A committed family embraces this messiness, it declares to every member, both those who have been attending for 50 years and the person who has walked in for the first time, I am committed to you, I’m going to pursue our friendship until I see you in heaven and can say ‘I knew this is who you were always meant to be’. We demonstrate this by being faithful to one another and the body in our responsibilities, care and time through the bad times and the good.
An Encouraging Family
This is an aspect of the Sunday meeting I think we’re pretty good at. I visited a church recently that I was completely new to, no one at all knew me there, but I was staggered by the amount of encouragement they gave me and gave one another. I had gone up for prayer about something I was struggling with and I knew that the lady praying for me actually wanted to rather than simply being told by an elder to. There wasn’t a falseness to it or façade, she spoke into my life and built me up as if she’d always known me.

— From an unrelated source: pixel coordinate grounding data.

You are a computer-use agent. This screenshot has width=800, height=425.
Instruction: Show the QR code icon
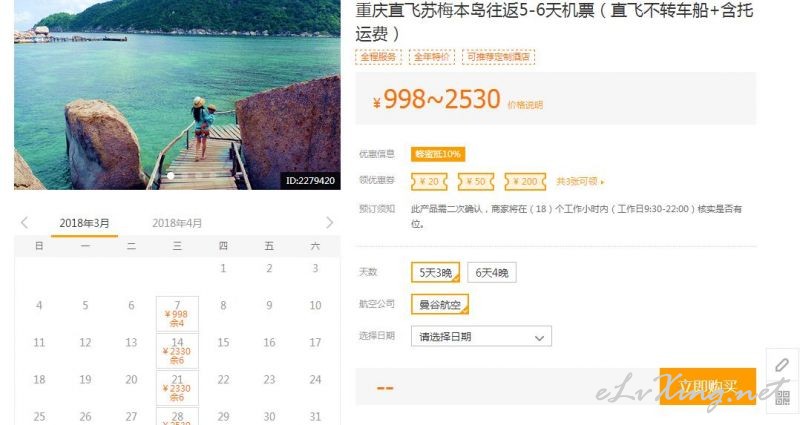(x=782, y=397)
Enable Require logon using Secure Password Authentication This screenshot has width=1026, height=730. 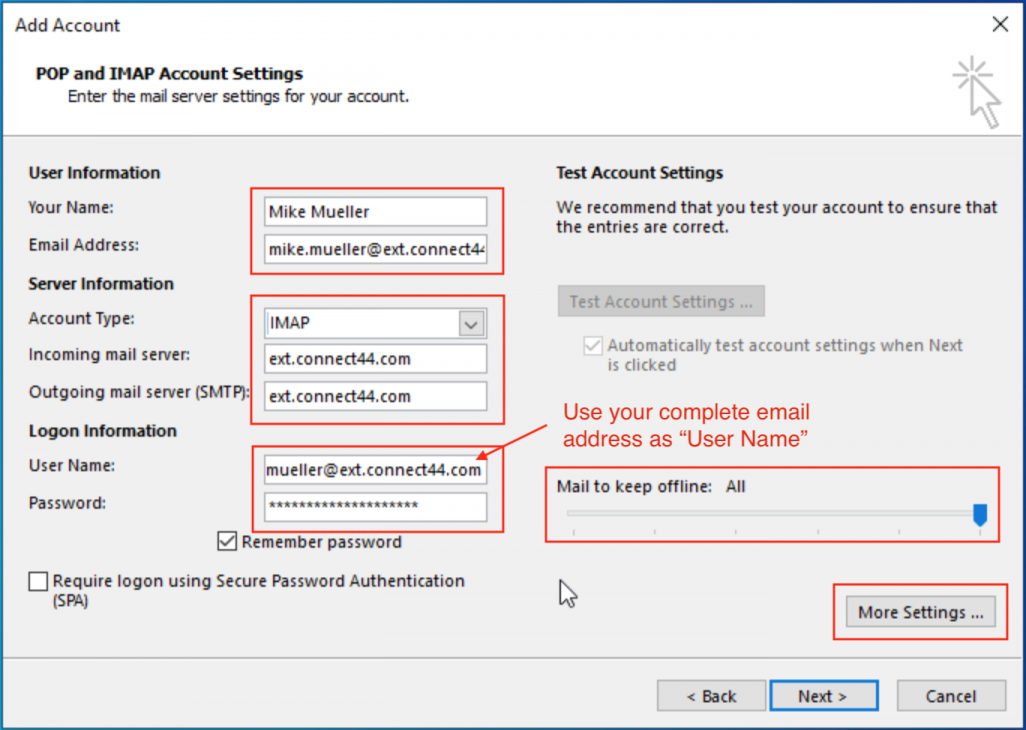point(38,581)
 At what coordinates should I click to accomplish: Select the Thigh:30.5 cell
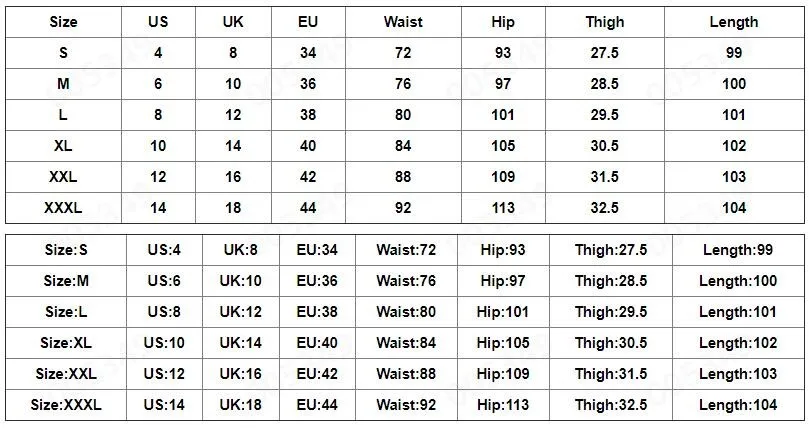click(611, 343)
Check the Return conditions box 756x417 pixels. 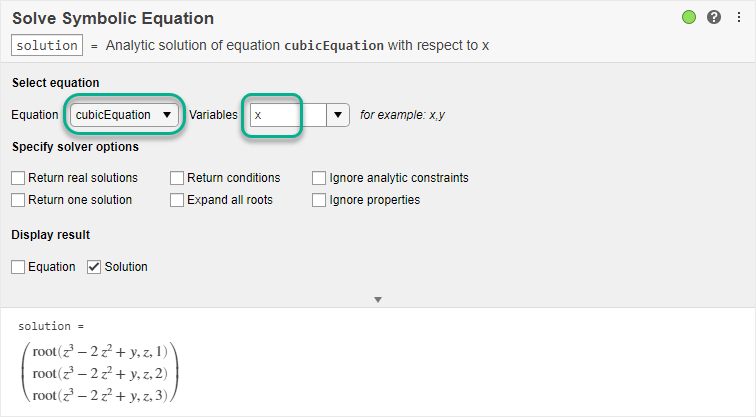177,178
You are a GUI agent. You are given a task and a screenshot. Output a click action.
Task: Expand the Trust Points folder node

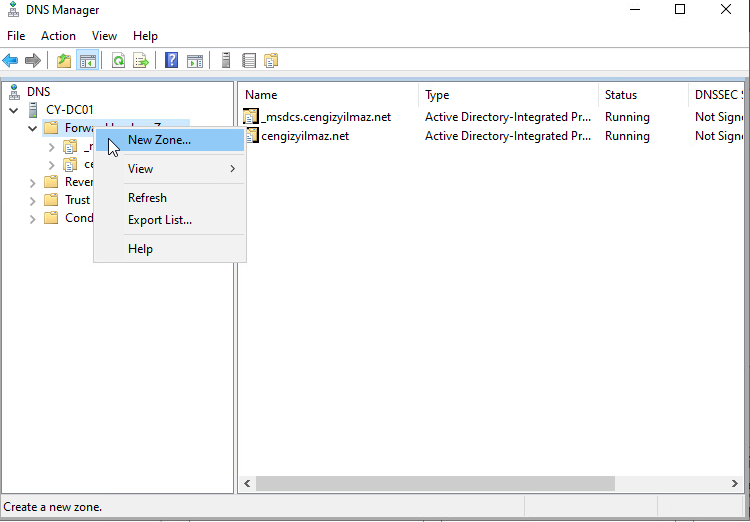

It’s funny how that experience has left an imprint on me. It’s telling of how encouragement is so from the heart of God, it builds and strengthens. It is far from mere flattery that the world offers, but spiritual encouragement has substance to it, you take it and use it for upward glory rather than inward satisfaction. An ‘encouraging’ family may not be something you think of when you bring to mind your earthly family – but we must spark this evermore within our spiritual families.
In fact, encouragement is a command from Paul in 1 Thessalonians 5:11, ‘therefore encourage one another and build each other up’, another translation is ‘edify one another’. Practically, at a Sunday meeting this looks like using our giftings for the purpose of seeing the others built up. It isn’t being fearful or anxious of how we may look in doing so, but encouragement focuses entirely on the receiver.
The word in Thessalonians, ‘edification’, comes from the Latin noun ‘aedes’ which means house, structure or temple, to edify something then means to improve that structure. Therefore, every encouraging word we speak to one another is like securing that odd brick which was falling out of place. Ultimately, this is the Holy Spirit’s work through us, and so let’s allow the Spirit to use our words to build up the church family.
Ultimately, in our Sunday meetings we want to see God’s glory displayed, and so what He declares to us we must echo to one another, we must create the atmosphere of: ‘this church notices and loves you’. That is family.